As Christianity seemed to sleepwalk through a changing world, Kierkegaard dazzlingly revealed its spiritual power while exposing the poverty of official religion. His restless creativity was spurred on by his own failures: his relationship with the young woman whom he promised to marry, then left to devote himself to writing, haunted him throughout his life.
Though tormented by the pressures of celebrity, he deliberately lived amidst the crowds in Copenhagen, known by everyone but, he felt, understood by no one. When he collapsed exhausted at the age of 42, he was still pursuing the question of existence: how to be a human being in this world?

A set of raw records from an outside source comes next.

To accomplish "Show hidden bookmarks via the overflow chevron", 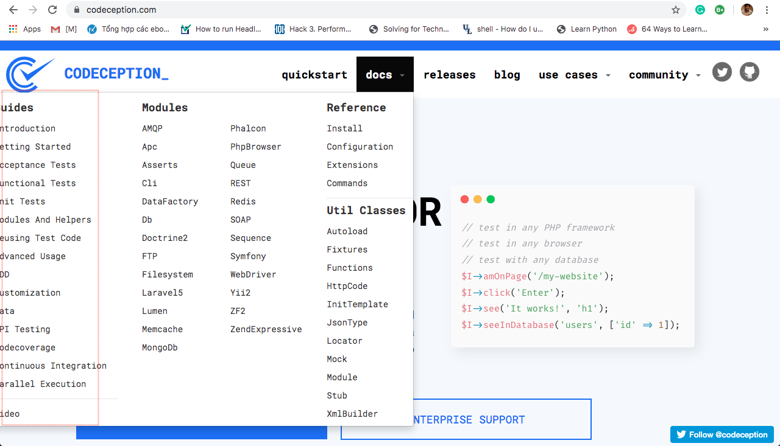I will 767,29.
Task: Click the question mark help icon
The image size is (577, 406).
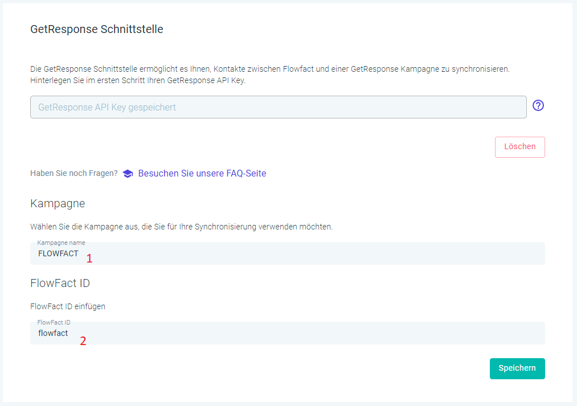Action: [538, 105]
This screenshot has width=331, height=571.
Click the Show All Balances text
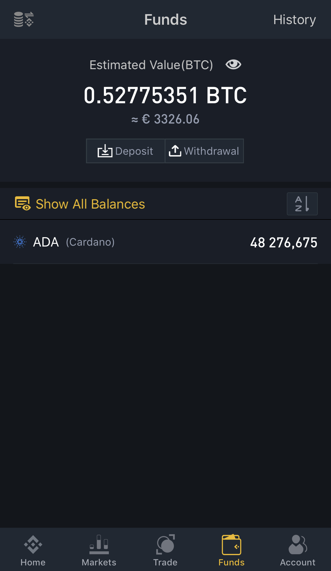(x=90, y=204)
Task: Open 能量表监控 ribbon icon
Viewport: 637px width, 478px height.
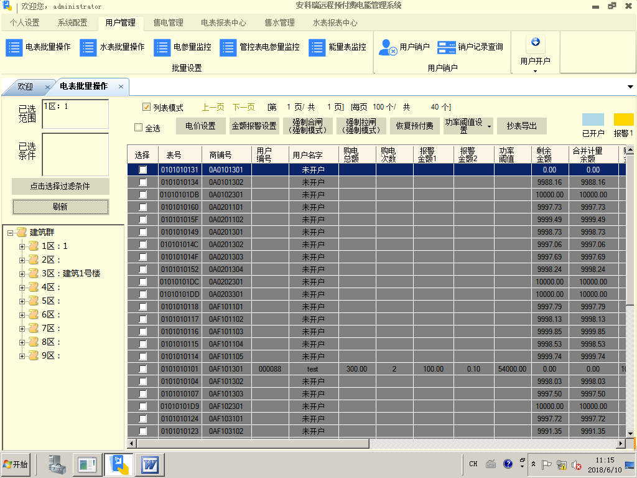Action: [x=317, y=47]
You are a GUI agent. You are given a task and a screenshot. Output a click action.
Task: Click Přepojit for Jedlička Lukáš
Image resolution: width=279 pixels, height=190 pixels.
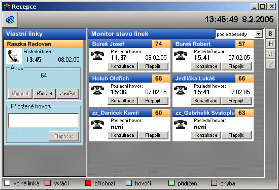click(236, 101)
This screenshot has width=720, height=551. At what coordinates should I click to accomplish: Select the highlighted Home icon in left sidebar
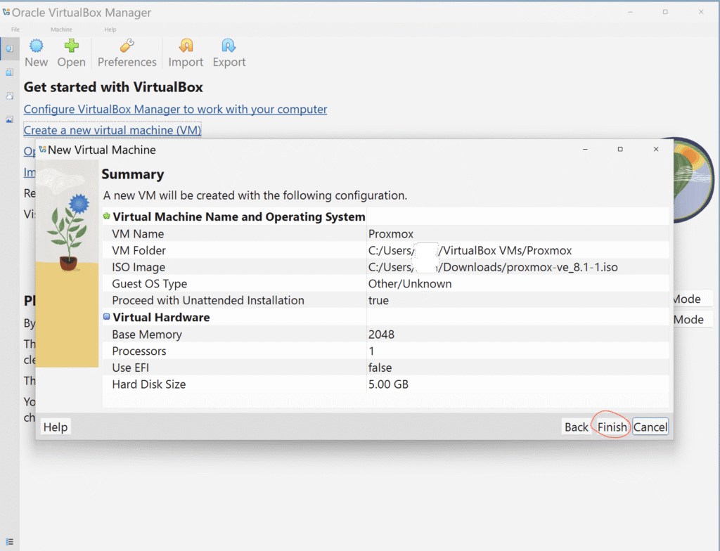9,48
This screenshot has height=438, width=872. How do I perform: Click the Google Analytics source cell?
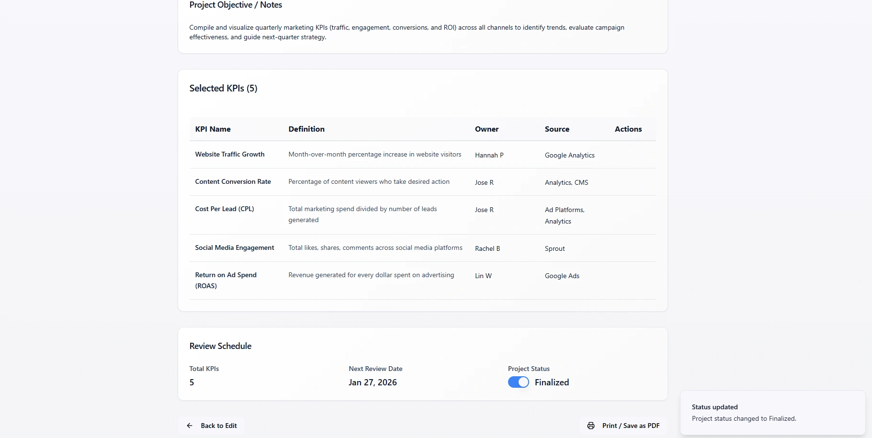click(x=569, y=156)
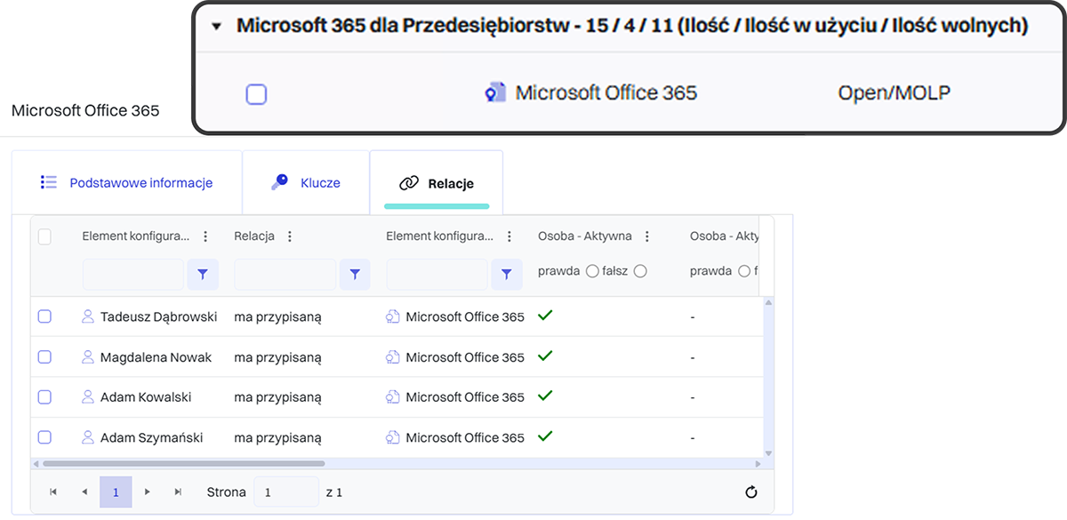Image resolution: width=1067 pixels, height=520 pixels.
Task: Open the Podstawowe informacje tab
Action: pyautogui.click(x=127, y=183)
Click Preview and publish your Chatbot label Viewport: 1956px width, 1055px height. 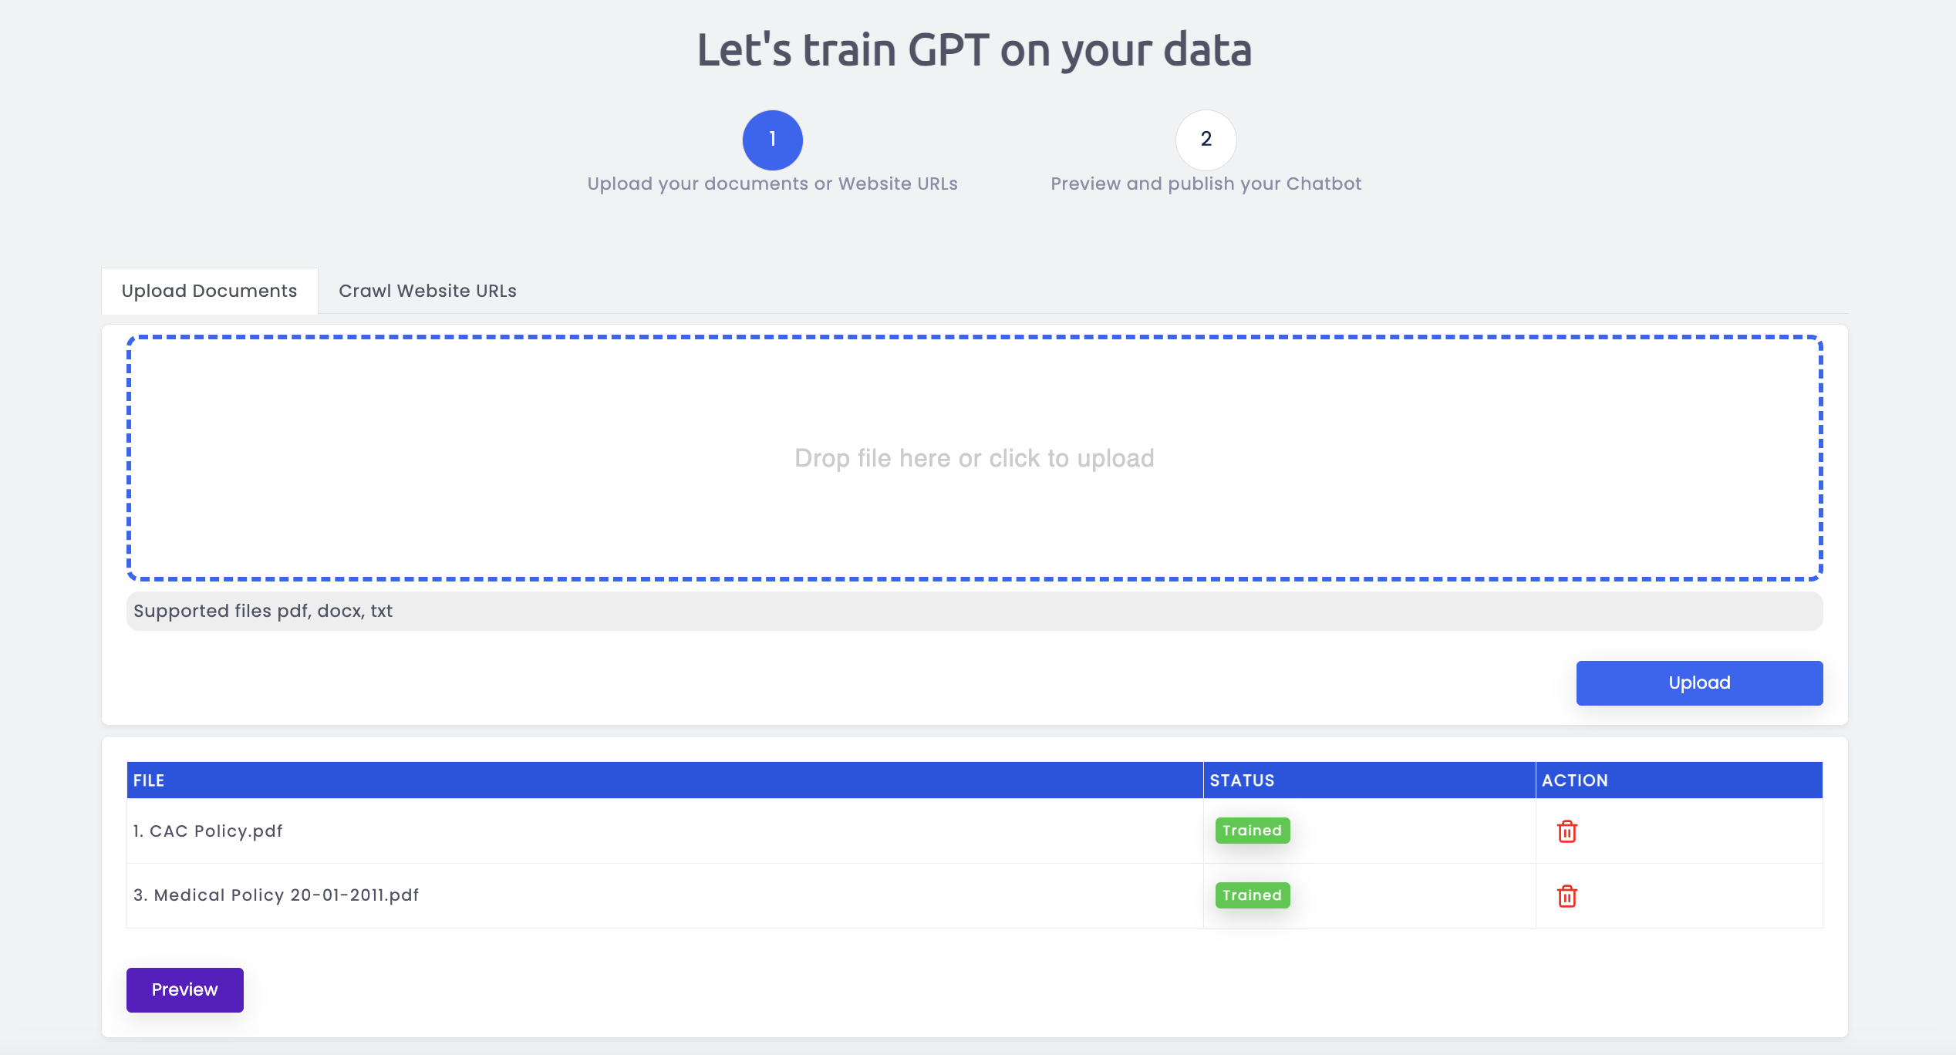[x=1206, y=184]
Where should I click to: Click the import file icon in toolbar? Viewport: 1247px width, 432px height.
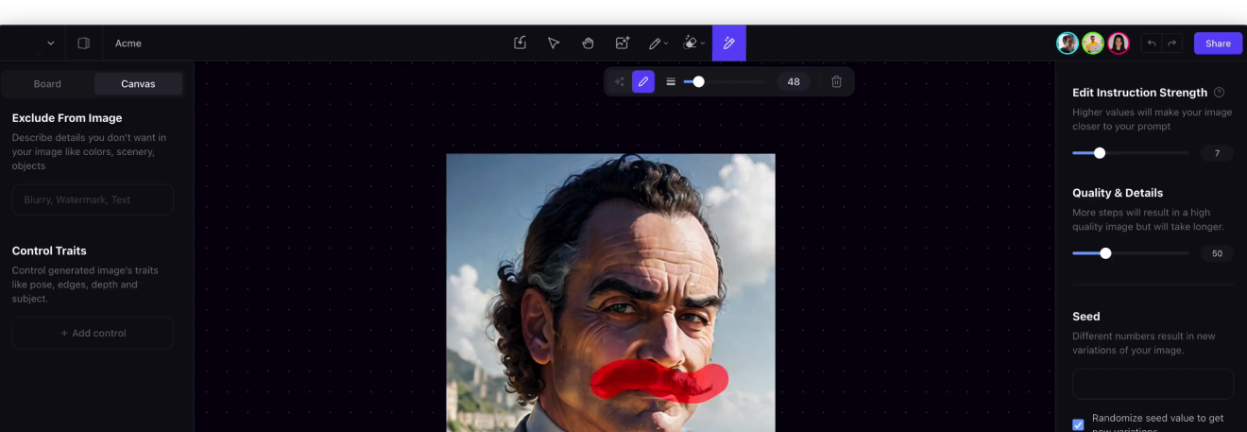520,43
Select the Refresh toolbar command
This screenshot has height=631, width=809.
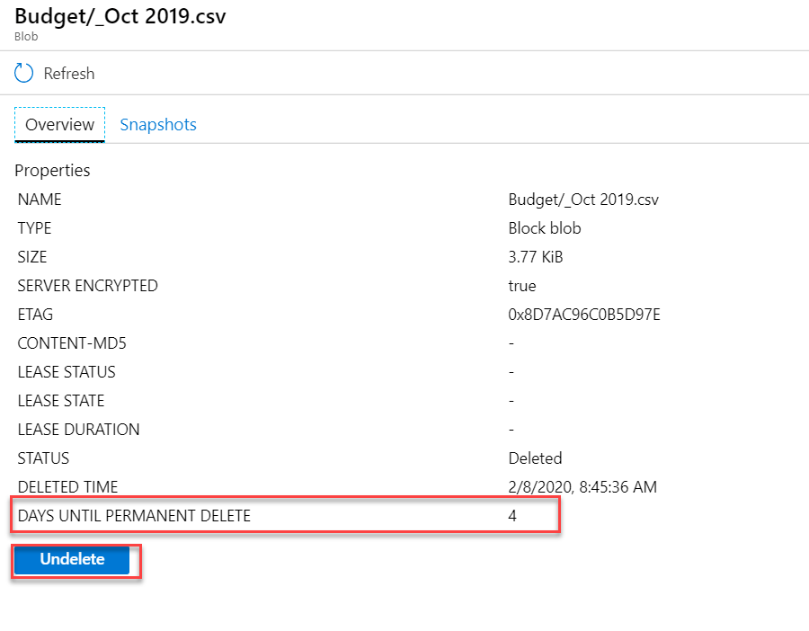tap(54, 73)
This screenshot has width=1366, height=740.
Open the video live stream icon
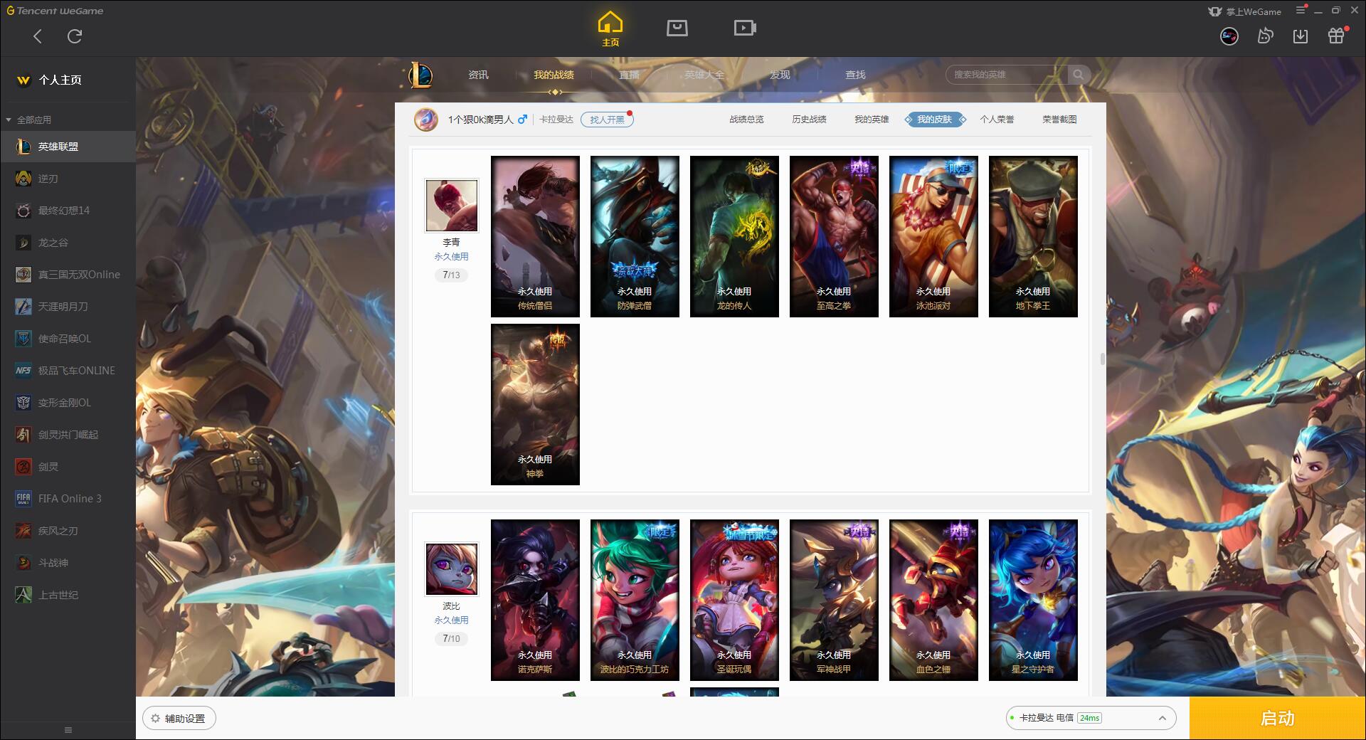click(745, 28)
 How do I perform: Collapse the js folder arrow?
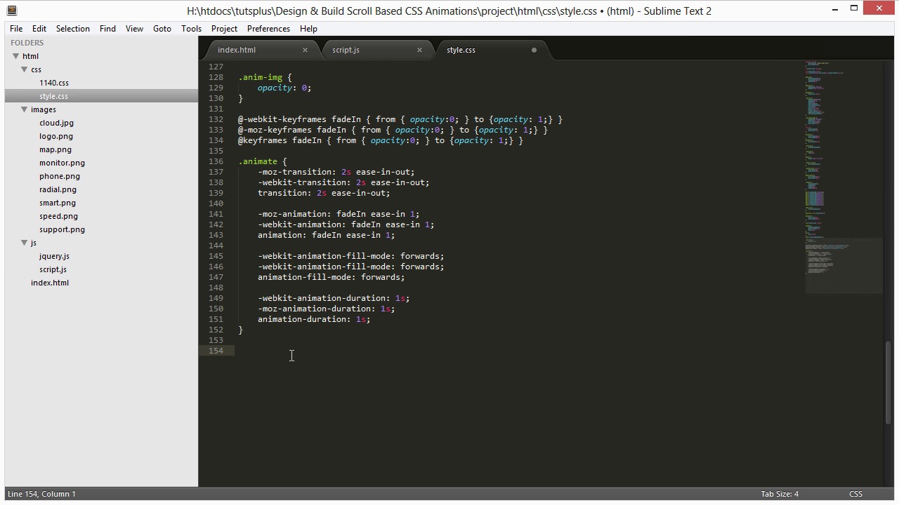click(24, 243)
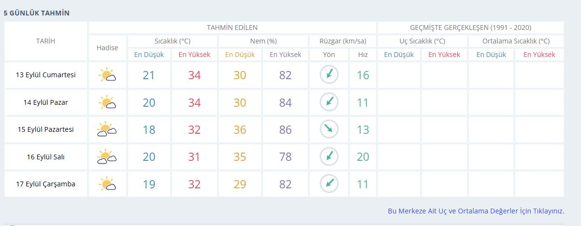
Task: Click the 15 Eylül Pazartesi cloudy icon
Action: 107,129
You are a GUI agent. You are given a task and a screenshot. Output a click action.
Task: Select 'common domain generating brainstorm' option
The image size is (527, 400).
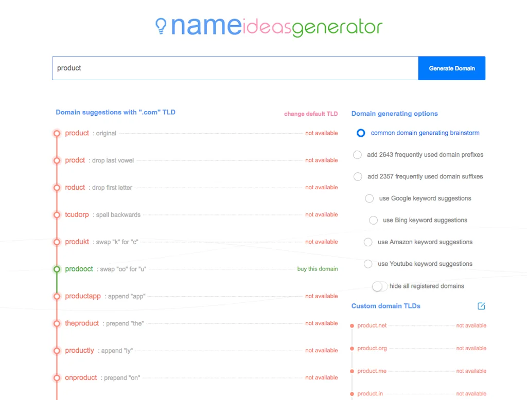361,133
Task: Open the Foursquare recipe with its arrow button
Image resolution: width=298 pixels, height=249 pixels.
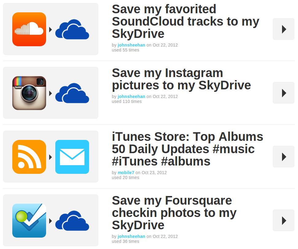Action: point(284,221)
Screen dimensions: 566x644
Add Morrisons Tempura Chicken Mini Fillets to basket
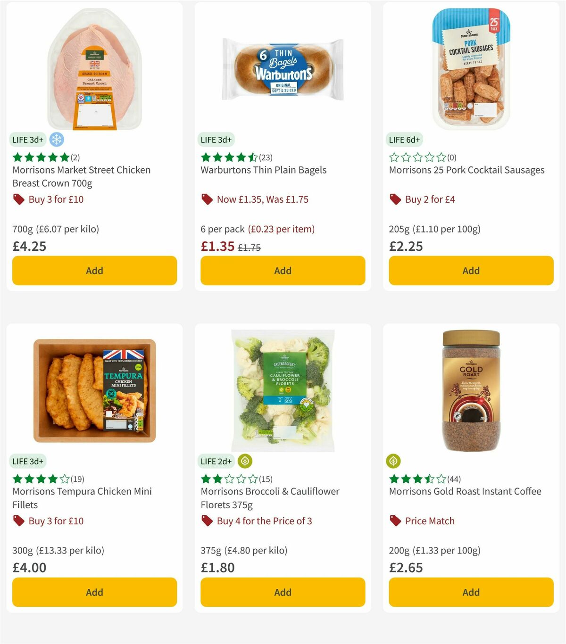point(94,592)
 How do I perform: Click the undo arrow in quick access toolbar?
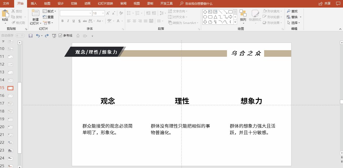pos(38,36)
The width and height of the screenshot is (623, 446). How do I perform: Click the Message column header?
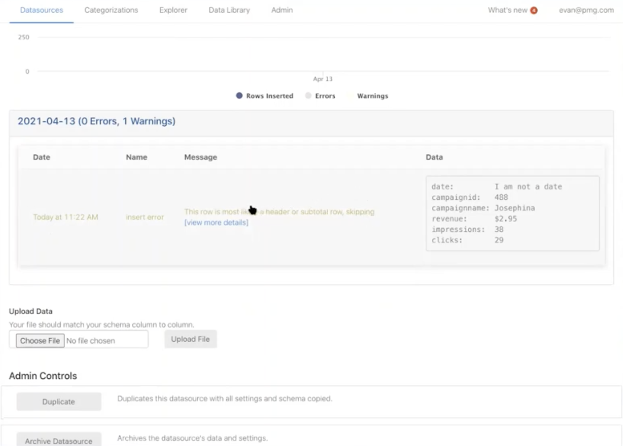[200, 157]
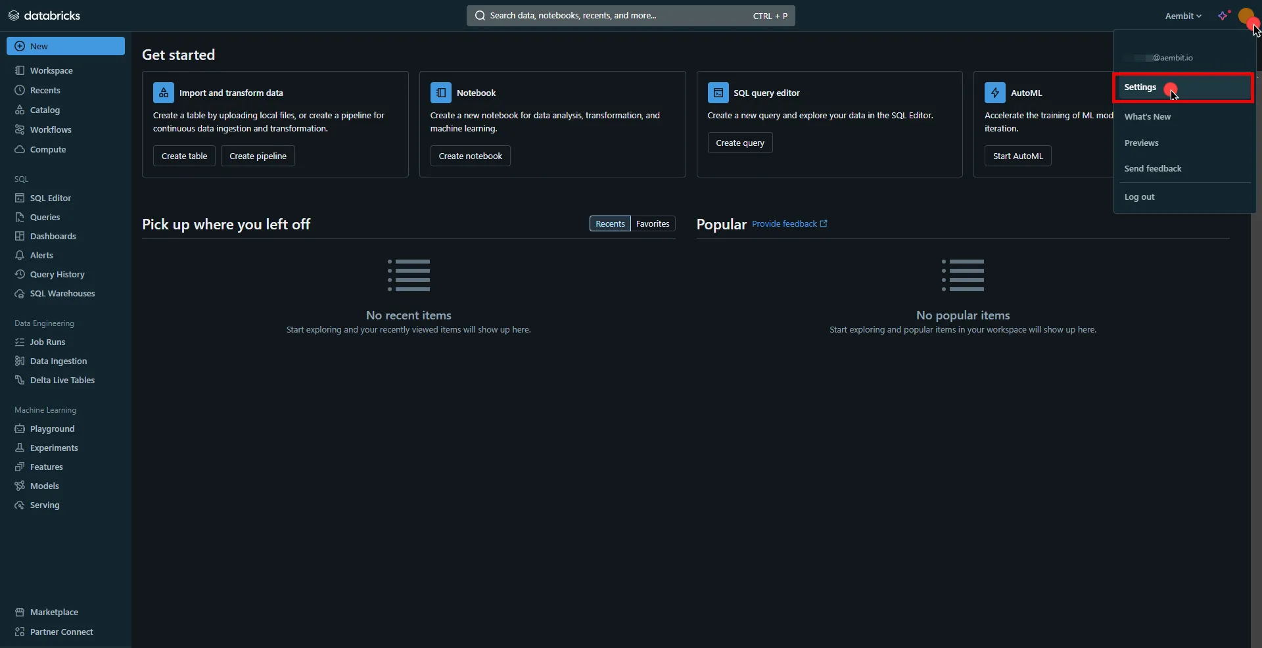Click the Workflows icon in sidebar

tap(20, 129)
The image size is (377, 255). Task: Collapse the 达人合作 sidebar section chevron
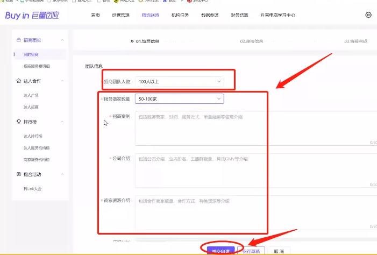tap(62, 81)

Clare Carlisle's innovative and moving biography writes Kierkegaard's remarkable life as far as possible from his own perspective, conveying what it was like to be this Socrates of Christendom - as he put it, living life forwards yet only understanding it backwards.
PUBLISHERS WEEKLY
Carlisle (On Habit), reader in philosophy and theology at King's College London, makes an intimidatingly chilly and mercurial figure relatable to readers in this admirable biography. By weaving S ren Kierkegaard's life story around the Socratic question he obsessively asked what does it mean to be human? he becomes sympathetic in Carlisle's hands. If Kierkegaard started with the idea that love is what makes one human, he also famously wrote about anxiety and doubt's place in the human experience. Moving fluidly backward and forward through Kierkegaard's life, Carlisle shows how this concern connected to his life's key event: his engagement to a young woman named Regine Olsen. He later broke the engagement, for reasons that remain unclear, and spent the rest of his life philosophizing about life's "dual extremities" of "suffering and joy." As he grew older, he became more focused on Christ as the figure central to understanding this condition and inflamed Copenhagen's leaders by arguing that institutional Christianity was a failure. Carlisle quotes amply from Kierkegaard's writing, to put the reader into his mind, and from his contemporaries, to convey how deeply his work moved many of them. Nevertheless, Carlisle's Kierkegaard remains surprisingly elusive throughout her scrupulous study, which is perhaps the only reasonable way to depict this complex man.